India has been able to integrate itself in the global economy in the last two decades. There was a time when the country was at the receiving end of technology and manufactured goods. The nation adopted policy of import substitution in post independence period. The public and private companies were ordered to produce for essential consumer goods for the domestic population rather than making adventures across the seas. Public resources were diverted to ‘critical industries’ to trim down imports and make country economically independent. However, after the Nehruvian consensus broke in late 1980s and early 1990s, the policymakers decided to leave entrepreneurs to make independent decisions rather than dictating them.
The freedom to entrepreneurs helped Indian economy immensely. The corporate started producing goods and services not just for domestic consumption but for exports too. Information Technology (IT) sector, the prime source of foreign exchange for India flourished in post-liberalization period. India MNCs in IT sector like Infosys, TCS, and HCL have offices in almost all major economies of the world. The pharmaceutical sector emerged as a major export in the last decade. In the initial decades of independence India took help from countries like Germany, United States to set up technical education institutions like IITs and NITs. In the later decades, companies set up by graduates of these institutions started businesses across Greco-Roman civilization.
Indian companies generated annual revenues worth 11 billion Euros and employed 23,300 people in Germany. The survey was conducted by Ernst & Young (E&Y) on behalf of Indo-German Chamber of Commerce (IGCC) and Confederation of Indian Industry (CII). “Out of the total number of more than 213 Indian subsidiaries operating in Germany, nearly 74 Indian companies each with annual turnover of more than 10 million euros generated combined annual revenues of around 11 billion euros,” said the report released by EY. However, the business of Indian companies are not very much diversified, four sectors dominate the scene.
Automotives, metals and metal-processing, chemicals and pharmaceuticals and professional, scientific and technical services- four dominant sector generate 95 percent of total revenue and employ more than 89 percent of total 23,300 employed people.
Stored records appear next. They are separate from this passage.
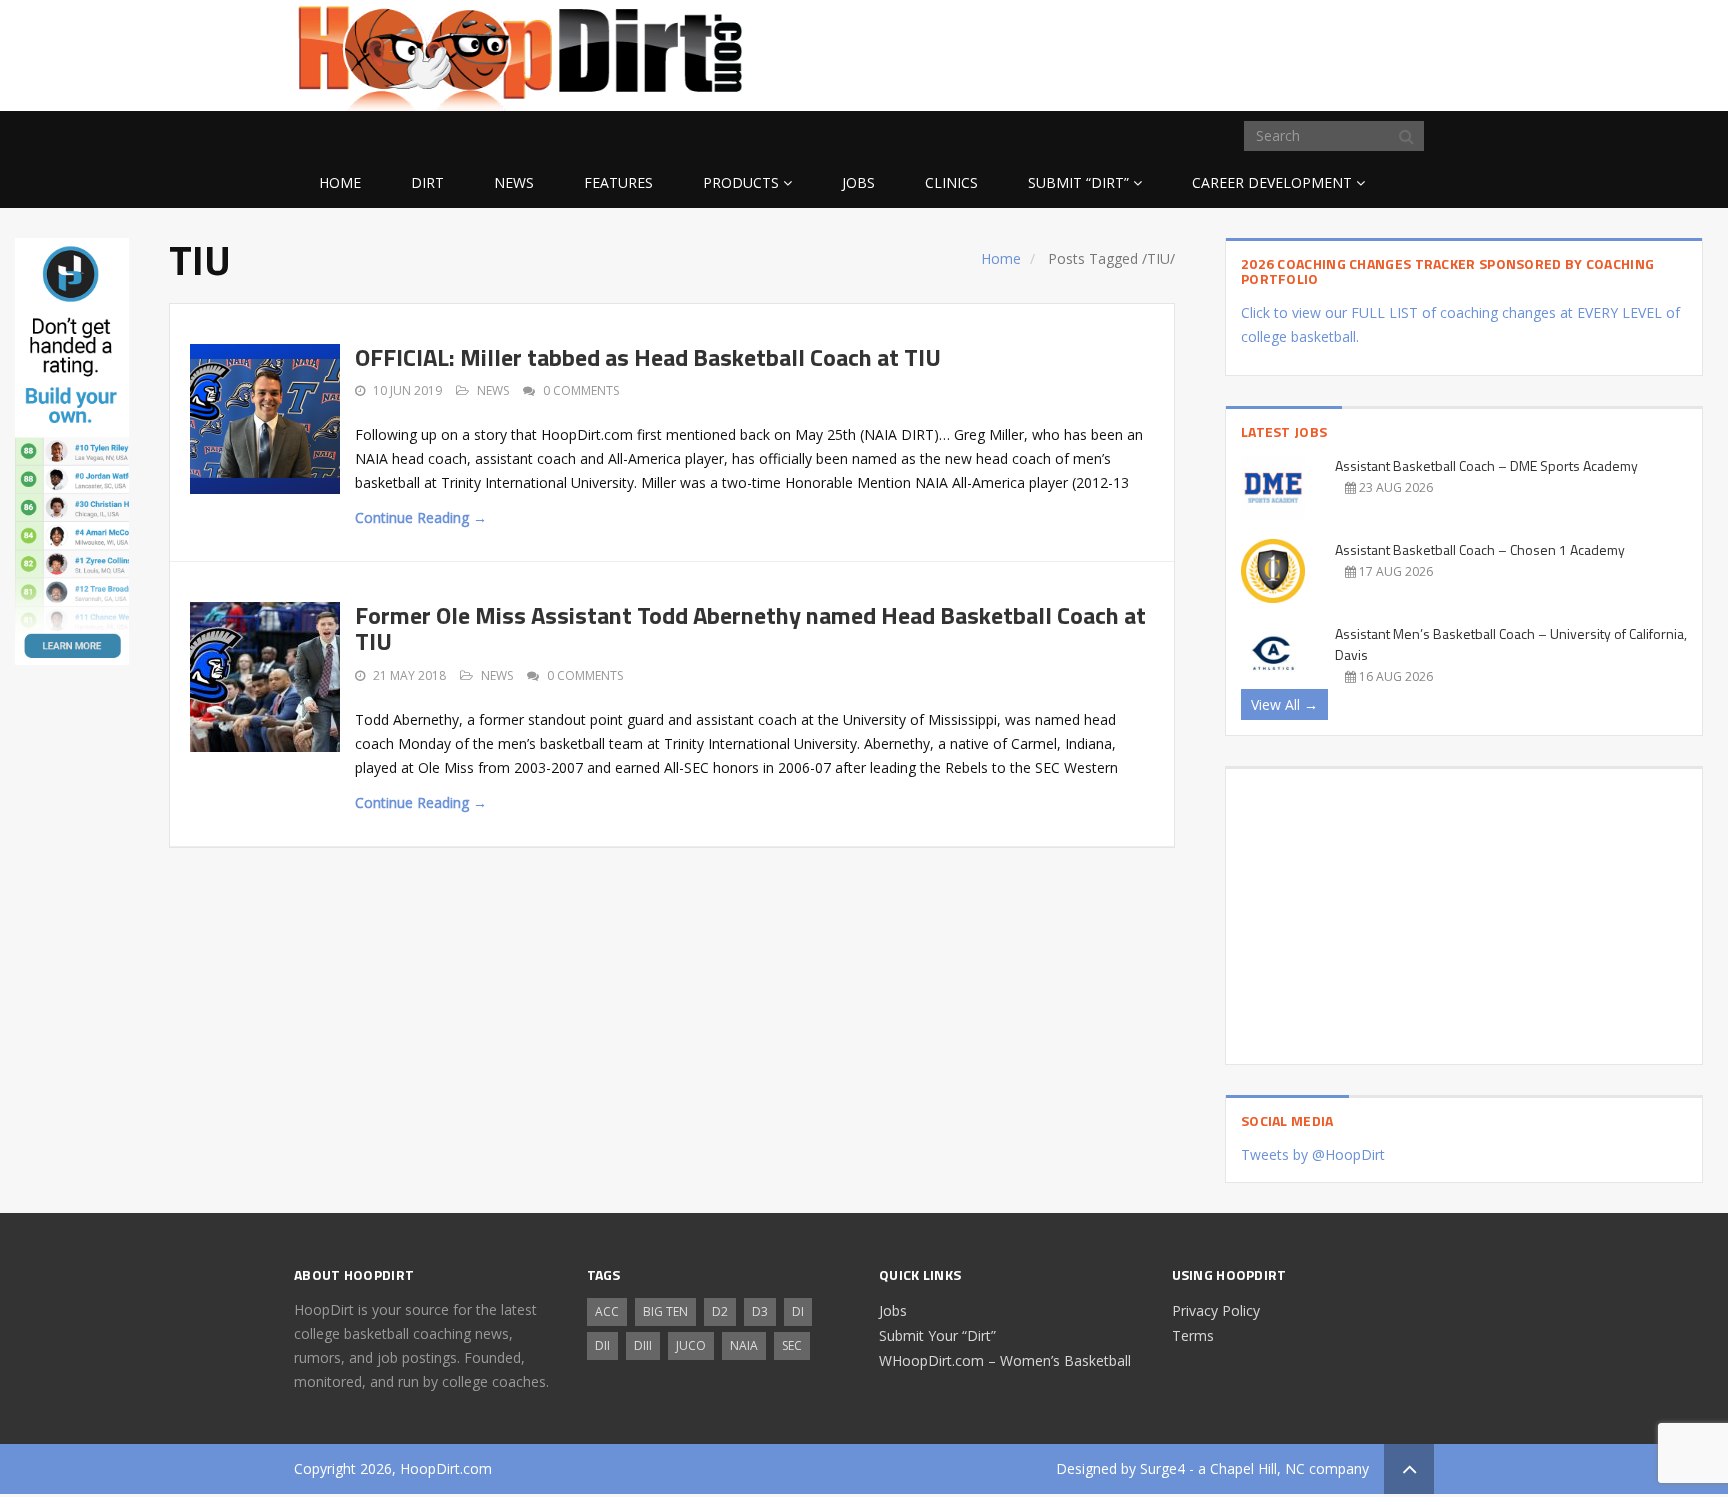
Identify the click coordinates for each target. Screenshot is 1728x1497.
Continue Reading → (421, 517)
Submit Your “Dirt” (937, 1335)
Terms (1193, 1335)
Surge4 (1162, 1468)
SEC (792, 1345)
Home (340, 182)
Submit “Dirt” (1078, 182)
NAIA (744, 1345)
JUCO (691, 1345)
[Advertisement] (1274, 52)
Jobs (858, 182)
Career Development (1272, 182)
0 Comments (581, 390)
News (514, 182)
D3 (760, 1311)
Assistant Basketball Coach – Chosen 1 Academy (1480, 549)
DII (602, 1345)
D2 (720, 1311)
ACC (607, 1311)
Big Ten (665, 1311)
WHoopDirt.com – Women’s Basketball (1005, 1360)
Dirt (427, 182)
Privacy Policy (1216, 1310)
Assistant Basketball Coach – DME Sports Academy (1486, 465)
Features (618, 182)
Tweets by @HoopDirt (1313, 1154)
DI (798, 1311)
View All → (1284, 704)
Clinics (951, 182)
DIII (643, 1345)
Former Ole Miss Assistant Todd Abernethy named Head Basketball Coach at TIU (750, 628)
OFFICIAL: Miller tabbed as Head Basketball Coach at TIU (648, 357)
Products (741, 182)
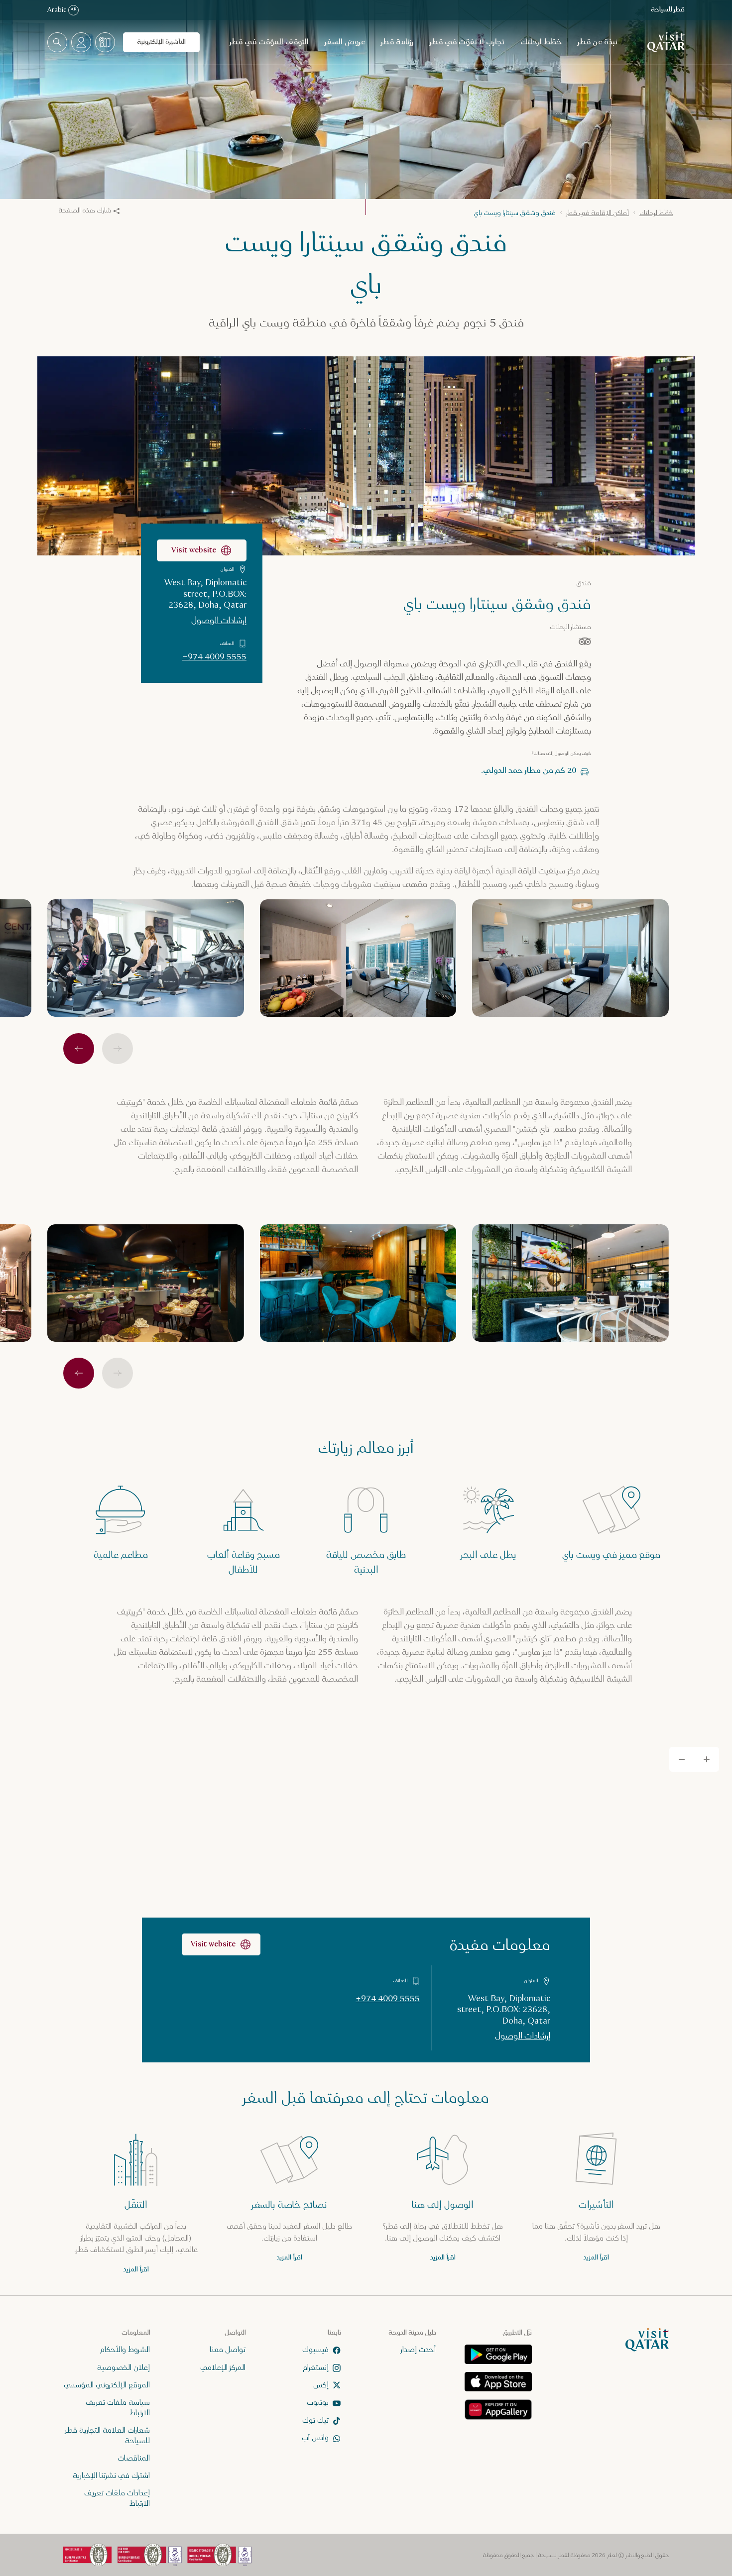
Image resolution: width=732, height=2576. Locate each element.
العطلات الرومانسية (455, 1370)
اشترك (270, 1263)
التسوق (390, 1396)
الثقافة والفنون (460, 1345)
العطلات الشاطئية (457, 1396)
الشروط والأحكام (311, 1287)
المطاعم (313, 1370)
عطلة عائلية (300, 1345)
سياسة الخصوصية (365, 1287)
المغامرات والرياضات (377, 1345)
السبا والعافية (377, 1370)
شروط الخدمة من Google (312, 1295)
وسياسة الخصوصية (380, 1295)
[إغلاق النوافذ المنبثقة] (221, 1160)
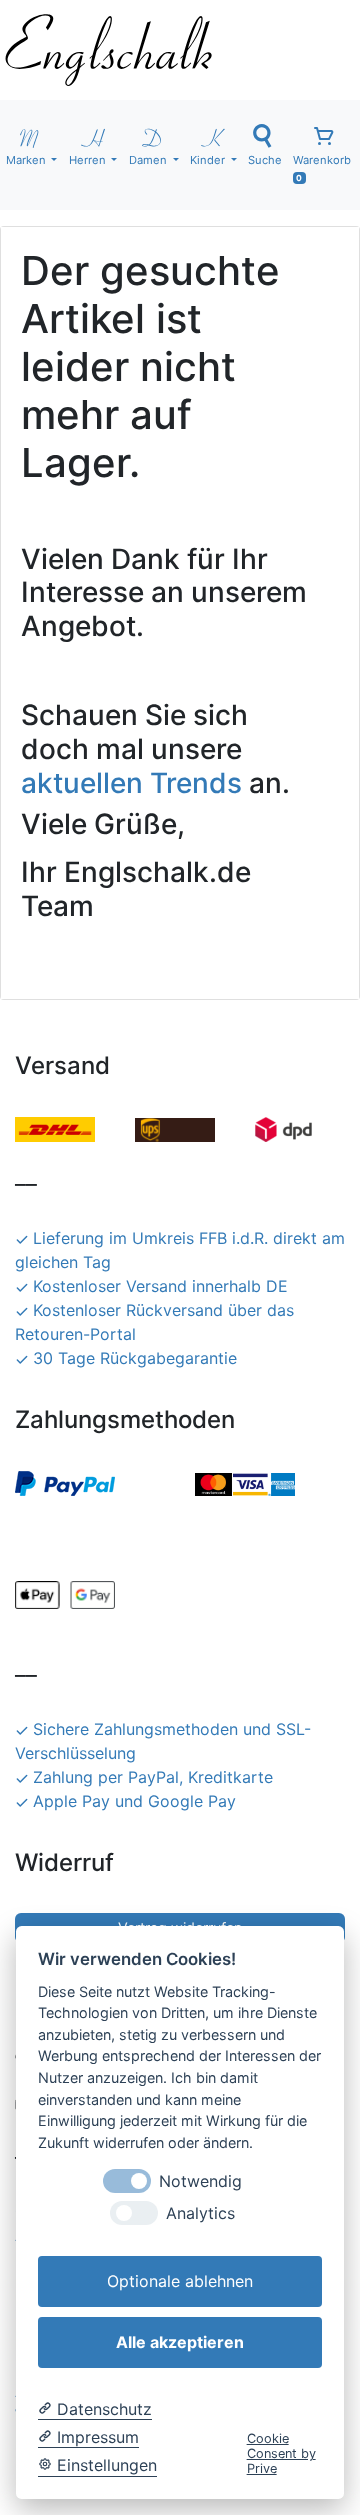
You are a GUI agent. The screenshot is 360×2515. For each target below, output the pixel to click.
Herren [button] (89, 160)
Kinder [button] (209, 160)
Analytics (200, 2213)
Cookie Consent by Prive (281, 2454)
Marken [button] (27, 160)
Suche (265, 160)
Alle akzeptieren (180, 2342)
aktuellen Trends (131, 783)
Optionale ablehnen (180, 2281)
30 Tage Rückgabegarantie (135, 1358)
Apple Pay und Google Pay (134, 1801)
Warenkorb (322, 168)
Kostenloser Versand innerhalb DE (160, 1286)
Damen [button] (149, 160)
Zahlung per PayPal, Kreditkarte (153, 1777)
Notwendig (200, 2181)
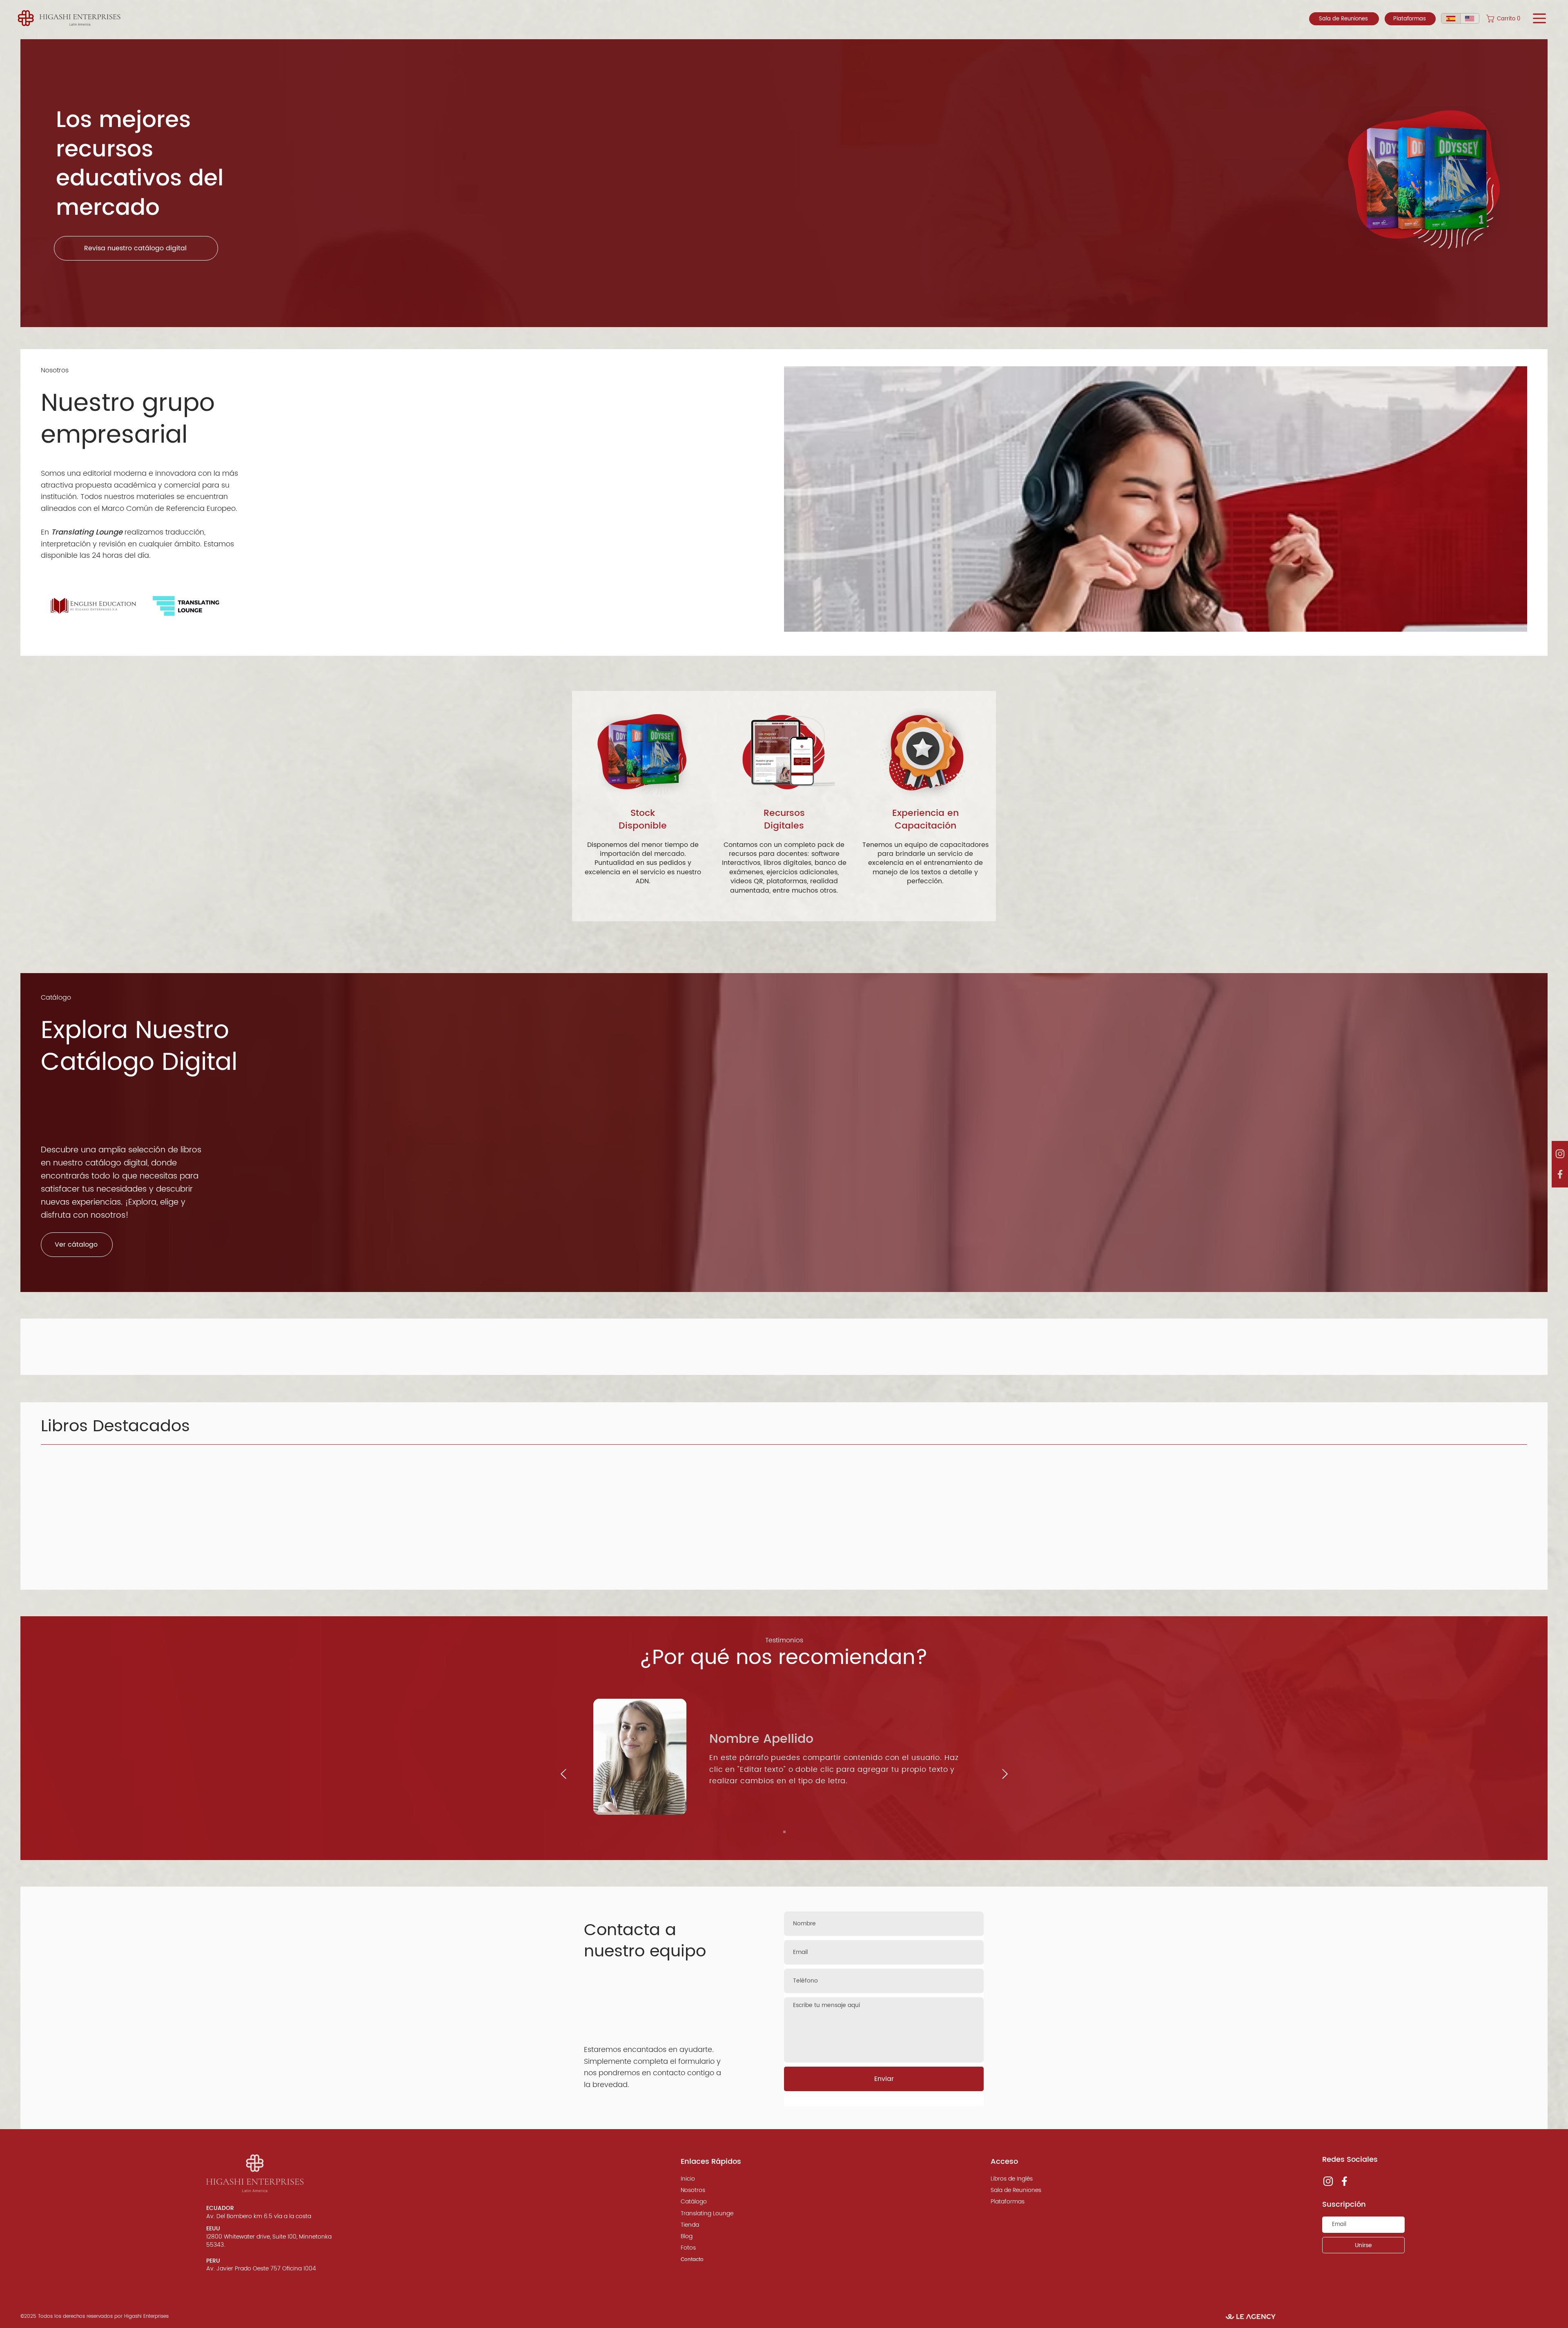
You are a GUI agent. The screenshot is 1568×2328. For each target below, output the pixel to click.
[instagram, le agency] (1560, 1154)
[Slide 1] (784, 1832)
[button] (1505, 18)
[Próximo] (1005, 1774)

The dominance of few units are visible among 74 companies. “The top 10 Indian companies alone account for more than 74 per cent of all revenues generated by Indian companies and employ around 59 per cent of this group’s total workforce,” said the report.
India-Germany relations strengthened in the last few years and trade has grown exponentially. Germany is India’s biggest economic partner in Europe and sixth largest at the global level. In FY 2016-17, bilateral trade amounted 18.3 billion dollars. Nearly 1800 German companies had invested 10.7 billion dollars in 2000 to 2017 which makes it seventh largest investor in the country and Indian companies had invested more than 6 billion dollars in Germany. The future of India-Germany relation looks brighter because both countries have many critical areas to cooperate. India looks forward to cooperate with Germany for Skill India program, German industries and universities had most robust program for skilling people and India is more than enthusiastic to take advantage of it. Germany wants to become ‘Gateway to Europe’ for countries like India in the post-Brexit period.
The global footprints of Indian companies are expanding exponentially and European countries are at the forefront of it. India is also looking forward for free-trade deal with European Union, it already had free trade agreements with ASEAN, Australia and many other countries. India has become indispensable for global economy, the companies which were working for import substitution now look to grab global consumer. This global expansion of Indian companies signifies that good days of Indian economy have begun.